Up until recently, one pill was blue, one was bright yellow, one was dark yellow and one was white. Now, some genius in drug store land has figured out they can save two cents per million pills by not using the various colors.
Next step: they're going to make them all the same shape, probably round, because every manufacturer has a machine to make them round. What they'll do with the machines that make them oblong or elliptical is anybody's guess.
The cholesterol pill is elliptical. The antidepressant is oblong. The blood pressure thing, formerly teardrop shape and yellow first became round and yellow and now is round and white. Only the low-dose aspirin remains unchanged. Plus it's tiny, so even if they do make it white, those of us with a sense of touch remaining will be able to identify it.
This is part of the vast right wing conspiracy to kill everyone who is (a) older than 65, (b) can't afford name brand drugs and (c) is forced to buy generic stuff from the mail order house in which the health insurance company has some kind of interest or arrangement.
Kill us? Sure. Take a few too many of one and a few too few of another, and baby you'll be toes-up in no time.
There are some possible solutions. First would be to put magnifying lenses on the SMTWTFS boxes. (By the way, why are some of them SMTWTFS and others MTWTFSS?) Another would be forgetting the little daily dose boxes and using a felt tip marker to write the name of the drug in big letters on the bottles, which also are all white these days. Writing on the caps is not a solution. Every cap fits every bottle and you can easily mix them up.
Shrapnel:
--The "Monk" series finale wrapped up all the loose ends from years and years of episodes. They'll be hard put to revive this show "by popular demand" or otherwise. Most of us have had enough, but probably will take an occasional peek at the inevitable re-runs.

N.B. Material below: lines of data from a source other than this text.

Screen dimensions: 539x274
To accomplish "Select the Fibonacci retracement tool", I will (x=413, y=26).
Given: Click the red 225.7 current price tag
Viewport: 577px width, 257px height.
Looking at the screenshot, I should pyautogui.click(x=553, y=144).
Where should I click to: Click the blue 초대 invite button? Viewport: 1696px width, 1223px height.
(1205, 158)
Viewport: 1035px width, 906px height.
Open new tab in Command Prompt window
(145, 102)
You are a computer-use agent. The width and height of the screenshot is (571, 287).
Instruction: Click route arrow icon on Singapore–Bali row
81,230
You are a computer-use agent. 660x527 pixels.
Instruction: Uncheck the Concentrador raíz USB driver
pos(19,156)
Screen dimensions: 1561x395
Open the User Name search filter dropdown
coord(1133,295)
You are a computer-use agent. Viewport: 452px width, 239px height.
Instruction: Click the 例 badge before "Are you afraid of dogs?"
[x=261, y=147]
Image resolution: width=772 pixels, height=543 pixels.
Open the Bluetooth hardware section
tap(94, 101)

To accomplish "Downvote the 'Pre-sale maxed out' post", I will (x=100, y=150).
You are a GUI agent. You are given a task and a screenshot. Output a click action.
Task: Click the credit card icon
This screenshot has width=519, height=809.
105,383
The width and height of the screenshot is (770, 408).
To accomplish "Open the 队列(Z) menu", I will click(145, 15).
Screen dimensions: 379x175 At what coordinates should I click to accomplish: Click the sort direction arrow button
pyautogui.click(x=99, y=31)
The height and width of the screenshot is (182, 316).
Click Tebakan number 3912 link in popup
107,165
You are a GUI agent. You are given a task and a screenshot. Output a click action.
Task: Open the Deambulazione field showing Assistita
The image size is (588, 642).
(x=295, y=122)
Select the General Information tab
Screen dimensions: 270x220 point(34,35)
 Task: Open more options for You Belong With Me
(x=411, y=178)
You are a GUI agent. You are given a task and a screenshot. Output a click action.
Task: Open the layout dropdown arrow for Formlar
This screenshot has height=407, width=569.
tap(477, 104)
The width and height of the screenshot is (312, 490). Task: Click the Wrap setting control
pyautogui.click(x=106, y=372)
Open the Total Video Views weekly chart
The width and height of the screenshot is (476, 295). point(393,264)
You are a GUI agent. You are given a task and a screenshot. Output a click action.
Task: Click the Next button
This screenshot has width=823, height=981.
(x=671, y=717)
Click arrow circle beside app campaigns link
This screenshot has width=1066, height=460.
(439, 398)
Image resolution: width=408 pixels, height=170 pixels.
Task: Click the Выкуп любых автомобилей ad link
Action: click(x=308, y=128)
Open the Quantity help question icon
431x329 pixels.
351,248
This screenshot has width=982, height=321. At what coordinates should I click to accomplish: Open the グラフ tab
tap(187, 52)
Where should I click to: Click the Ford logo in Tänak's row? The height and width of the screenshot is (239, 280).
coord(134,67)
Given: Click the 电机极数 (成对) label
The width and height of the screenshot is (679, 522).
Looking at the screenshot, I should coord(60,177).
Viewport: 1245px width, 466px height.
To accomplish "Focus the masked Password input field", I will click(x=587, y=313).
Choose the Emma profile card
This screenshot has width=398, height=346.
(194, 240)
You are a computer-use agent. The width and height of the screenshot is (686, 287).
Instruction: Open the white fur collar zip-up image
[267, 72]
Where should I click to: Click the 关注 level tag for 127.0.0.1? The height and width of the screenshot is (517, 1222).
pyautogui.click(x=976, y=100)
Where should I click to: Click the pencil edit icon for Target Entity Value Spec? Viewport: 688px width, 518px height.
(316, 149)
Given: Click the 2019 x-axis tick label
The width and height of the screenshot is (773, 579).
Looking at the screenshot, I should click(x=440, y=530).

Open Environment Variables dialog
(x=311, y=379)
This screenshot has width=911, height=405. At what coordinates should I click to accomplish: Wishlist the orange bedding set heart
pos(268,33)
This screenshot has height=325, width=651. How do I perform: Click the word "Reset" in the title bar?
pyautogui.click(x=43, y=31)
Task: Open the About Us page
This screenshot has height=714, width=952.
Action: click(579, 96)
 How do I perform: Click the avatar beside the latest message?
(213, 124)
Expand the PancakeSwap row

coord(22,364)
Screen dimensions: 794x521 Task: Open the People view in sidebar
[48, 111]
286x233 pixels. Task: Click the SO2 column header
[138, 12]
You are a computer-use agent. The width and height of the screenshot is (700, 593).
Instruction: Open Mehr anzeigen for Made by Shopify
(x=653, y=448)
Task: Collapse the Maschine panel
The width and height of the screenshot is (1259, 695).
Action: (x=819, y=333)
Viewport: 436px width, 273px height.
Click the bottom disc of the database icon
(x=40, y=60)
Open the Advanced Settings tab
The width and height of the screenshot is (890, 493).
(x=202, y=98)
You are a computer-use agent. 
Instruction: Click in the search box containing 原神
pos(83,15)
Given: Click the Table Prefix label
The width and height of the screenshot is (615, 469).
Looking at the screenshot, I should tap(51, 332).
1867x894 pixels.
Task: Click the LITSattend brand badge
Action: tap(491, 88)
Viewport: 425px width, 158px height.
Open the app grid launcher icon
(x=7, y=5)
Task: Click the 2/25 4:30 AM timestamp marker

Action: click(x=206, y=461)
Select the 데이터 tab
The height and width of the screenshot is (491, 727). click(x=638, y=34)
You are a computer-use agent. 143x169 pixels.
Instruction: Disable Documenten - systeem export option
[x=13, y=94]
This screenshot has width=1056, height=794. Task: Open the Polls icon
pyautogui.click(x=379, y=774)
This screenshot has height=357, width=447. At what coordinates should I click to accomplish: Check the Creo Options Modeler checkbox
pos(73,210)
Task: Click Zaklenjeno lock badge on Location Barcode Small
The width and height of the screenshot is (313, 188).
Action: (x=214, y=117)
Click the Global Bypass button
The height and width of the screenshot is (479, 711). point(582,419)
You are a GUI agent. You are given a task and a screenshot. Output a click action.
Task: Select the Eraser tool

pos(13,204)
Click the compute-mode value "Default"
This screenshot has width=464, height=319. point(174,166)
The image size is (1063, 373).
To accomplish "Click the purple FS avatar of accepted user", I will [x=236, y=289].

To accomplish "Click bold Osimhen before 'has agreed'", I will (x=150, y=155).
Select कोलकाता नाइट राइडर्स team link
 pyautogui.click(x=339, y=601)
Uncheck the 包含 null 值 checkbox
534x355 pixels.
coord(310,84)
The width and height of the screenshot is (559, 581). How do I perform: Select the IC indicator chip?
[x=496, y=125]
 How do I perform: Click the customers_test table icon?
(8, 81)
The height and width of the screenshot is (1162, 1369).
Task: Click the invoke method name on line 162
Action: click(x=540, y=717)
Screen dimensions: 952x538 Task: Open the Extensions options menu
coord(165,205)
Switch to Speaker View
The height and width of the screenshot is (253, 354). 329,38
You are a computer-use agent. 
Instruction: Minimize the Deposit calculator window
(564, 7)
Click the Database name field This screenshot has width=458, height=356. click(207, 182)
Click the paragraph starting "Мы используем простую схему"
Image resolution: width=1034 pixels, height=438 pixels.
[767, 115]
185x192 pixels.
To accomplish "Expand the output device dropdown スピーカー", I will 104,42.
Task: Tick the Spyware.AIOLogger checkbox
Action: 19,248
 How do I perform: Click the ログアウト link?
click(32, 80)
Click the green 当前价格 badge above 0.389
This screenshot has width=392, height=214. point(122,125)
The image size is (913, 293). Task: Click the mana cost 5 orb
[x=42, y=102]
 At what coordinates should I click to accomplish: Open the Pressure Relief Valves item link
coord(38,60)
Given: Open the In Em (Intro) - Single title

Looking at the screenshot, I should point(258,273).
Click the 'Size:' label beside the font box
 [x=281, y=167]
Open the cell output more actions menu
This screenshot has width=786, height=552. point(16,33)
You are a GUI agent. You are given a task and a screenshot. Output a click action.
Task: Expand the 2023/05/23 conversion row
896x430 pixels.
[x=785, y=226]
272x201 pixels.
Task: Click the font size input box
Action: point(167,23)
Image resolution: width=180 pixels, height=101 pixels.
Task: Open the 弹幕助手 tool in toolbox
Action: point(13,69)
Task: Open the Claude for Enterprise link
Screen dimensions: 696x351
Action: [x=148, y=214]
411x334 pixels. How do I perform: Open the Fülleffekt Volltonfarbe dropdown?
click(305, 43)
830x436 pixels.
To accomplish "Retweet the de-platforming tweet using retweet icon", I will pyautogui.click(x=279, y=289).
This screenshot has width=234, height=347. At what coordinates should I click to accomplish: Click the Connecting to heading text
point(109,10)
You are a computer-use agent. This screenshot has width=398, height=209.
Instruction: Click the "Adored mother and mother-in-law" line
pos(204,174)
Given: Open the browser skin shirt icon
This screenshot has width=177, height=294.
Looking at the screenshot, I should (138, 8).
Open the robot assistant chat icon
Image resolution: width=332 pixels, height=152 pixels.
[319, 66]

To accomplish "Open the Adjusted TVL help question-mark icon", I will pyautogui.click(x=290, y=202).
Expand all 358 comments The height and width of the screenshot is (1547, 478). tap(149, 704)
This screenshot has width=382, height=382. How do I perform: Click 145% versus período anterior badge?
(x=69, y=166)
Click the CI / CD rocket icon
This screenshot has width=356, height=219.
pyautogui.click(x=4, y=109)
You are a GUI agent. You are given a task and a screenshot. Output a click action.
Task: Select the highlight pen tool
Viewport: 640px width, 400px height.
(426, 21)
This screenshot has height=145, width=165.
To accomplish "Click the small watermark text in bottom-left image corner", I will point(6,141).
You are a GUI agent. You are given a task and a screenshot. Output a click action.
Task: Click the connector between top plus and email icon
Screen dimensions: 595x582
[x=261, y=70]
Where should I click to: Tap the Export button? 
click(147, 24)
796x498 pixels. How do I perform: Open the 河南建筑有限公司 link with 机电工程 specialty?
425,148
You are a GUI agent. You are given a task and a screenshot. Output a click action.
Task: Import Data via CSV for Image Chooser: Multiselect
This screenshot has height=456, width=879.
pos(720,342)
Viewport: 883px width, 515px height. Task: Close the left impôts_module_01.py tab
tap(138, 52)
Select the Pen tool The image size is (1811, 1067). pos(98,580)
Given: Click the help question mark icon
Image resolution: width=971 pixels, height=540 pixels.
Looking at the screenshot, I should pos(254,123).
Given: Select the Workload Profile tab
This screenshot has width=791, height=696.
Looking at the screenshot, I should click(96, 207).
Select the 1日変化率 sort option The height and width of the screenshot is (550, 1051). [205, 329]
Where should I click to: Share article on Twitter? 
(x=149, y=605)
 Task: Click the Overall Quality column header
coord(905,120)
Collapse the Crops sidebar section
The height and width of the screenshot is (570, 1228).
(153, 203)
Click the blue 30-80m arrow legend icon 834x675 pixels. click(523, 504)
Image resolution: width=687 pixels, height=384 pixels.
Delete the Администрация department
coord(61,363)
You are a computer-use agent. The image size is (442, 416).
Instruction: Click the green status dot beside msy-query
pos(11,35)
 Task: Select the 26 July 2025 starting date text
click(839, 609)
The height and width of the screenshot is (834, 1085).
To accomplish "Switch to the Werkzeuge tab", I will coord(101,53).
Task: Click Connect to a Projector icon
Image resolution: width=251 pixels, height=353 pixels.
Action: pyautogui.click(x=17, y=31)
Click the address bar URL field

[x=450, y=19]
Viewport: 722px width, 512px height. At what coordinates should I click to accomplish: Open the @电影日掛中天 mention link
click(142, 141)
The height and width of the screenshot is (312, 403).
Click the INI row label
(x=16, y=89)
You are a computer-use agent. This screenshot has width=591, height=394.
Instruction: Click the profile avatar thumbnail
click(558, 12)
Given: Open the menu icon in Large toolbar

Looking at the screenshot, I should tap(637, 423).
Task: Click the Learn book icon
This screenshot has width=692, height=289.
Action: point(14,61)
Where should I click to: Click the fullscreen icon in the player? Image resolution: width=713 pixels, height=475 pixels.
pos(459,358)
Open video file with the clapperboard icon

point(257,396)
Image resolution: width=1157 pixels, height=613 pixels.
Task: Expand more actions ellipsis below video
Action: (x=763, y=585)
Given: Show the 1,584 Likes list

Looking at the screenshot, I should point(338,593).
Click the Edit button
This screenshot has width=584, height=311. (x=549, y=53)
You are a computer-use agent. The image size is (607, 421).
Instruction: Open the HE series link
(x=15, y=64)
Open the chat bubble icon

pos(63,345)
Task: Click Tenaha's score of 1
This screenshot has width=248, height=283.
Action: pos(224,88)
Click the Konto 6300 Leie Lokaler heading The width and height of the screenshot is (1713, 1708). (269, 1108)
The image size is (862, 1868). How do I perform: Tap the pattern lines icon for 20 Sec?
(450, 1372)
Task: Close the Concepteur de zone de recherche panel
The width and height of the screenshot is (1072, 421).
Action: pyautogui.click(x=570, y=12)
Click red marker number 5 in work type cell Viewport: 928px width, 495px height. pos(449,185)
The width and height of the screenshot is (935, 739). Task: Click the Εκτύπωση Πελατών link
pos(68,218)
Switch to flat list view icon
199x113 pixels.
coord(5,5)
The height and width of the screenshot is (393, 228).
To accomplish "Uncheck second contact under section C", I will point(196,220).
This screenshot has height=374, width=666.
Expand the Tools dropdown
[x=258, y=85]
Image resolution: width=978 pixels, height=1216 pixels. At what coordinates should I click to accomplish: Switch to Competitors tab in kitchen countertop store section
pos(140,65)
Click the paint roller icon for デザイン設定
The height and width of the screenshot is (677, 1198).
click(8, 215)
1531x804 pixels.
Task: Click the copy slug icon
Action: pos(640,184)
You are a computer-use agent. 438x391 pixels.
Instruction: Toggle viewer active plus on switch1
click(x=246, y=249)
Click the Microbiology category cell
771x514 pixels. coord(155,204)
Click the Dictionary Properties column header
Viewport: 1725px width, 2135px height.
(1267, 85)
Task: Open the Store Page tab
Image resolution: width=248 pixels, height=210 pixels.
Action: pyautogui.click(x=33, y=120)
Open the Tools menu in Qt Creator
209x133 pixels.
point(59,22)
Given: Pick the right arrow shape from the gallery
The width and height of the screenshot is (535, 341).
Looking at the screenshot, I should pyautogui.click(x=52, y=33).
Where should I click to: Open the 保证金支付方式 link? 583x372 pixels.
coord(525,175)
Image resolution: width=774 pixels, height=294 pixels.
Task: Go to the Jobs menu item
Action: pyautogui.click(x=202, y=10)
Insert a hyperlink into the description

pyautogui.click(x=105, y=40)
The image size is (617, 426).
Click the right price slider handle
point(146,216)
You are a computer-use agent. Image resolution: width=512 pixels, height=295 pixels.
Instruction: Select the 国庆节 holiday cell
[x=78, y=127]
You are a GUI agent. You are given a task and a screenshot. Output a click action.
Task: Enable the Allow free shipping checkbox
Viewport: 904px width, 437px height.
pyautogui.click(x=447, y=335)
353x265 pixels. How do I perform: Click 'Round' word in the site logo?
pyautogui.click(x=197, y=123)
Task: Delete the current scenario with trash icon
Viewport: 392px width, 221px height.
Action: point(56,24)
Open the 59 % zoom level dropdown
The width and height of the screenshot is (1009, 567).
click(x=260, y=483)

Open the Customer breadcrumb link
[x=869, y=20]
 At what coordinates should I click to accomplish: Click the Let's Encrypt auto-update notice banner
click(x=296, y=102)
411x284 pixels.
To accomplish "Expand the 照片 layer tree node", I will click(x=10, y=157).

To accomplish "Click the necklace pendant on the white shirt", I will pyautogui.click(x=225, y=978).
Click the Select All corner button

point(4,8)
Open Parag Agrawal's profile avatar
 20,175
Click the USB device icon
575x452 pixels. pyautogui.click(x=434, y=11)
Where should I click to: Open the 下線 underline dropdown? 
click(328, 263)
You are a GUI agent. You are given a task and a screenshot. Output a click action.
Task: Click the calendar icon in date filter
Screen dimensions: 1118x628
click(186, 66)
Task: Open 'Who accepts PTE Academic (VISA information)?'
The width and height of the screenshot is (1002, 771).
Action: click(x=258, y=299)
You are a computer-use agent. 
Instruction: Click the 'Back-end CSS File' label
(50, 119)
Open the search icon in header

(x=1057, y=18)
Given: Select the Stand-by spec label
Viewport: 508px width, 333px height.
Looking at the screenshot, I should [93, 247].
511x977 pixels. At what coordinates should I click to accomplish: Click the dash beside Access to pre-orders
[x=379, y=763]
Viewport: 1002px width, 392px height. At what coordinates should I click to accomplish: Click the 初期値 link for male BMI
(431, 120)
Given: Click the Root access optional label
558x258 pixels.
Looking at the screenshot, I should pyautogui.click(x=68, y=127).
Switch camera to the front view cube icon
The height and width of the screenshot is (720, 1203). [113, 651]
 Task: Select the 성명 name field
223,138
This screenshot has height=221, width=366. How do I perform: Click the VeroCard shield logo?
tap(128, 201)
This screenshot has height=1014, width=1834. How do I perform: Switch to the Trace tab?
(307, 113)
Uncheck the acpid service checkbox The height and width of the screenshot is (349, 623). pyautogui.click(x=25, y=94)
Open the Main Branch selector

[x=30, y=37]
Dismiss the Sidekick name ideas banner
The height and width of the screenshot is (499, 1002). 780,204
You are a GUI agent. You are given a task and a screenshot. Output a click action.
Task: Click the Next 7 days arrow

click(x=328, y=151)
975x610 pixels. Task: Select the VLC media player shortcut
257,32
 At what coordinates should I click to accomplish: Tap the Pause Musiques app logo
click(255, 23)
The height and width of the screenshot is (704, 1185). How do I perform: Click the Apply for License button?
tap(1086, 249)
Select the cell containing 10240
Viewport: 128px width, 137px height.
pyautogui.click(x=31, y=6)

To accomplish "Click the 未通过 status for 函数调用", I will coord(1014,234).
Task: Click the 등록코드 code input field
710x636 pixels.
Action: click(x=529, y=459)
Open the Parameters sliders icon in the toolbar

--A second thought on the NBComast thing. Comcast hasn't (yet) taken possession and already is telling us what they will and will not sell and what they will or will not try to "improve." These poor naive takeover folk have no idea what they're in for and it's hard not to feel sorry for them as they learn -- the long way, and the hard way.
--Six weeks and the clothes dryer remains broken and limping. They absolutely promise promise promise that it'll be fine by next Monday. Note to Eddie Lampert: this is not how Richard Sears and Alvah Roebuck got big as they got.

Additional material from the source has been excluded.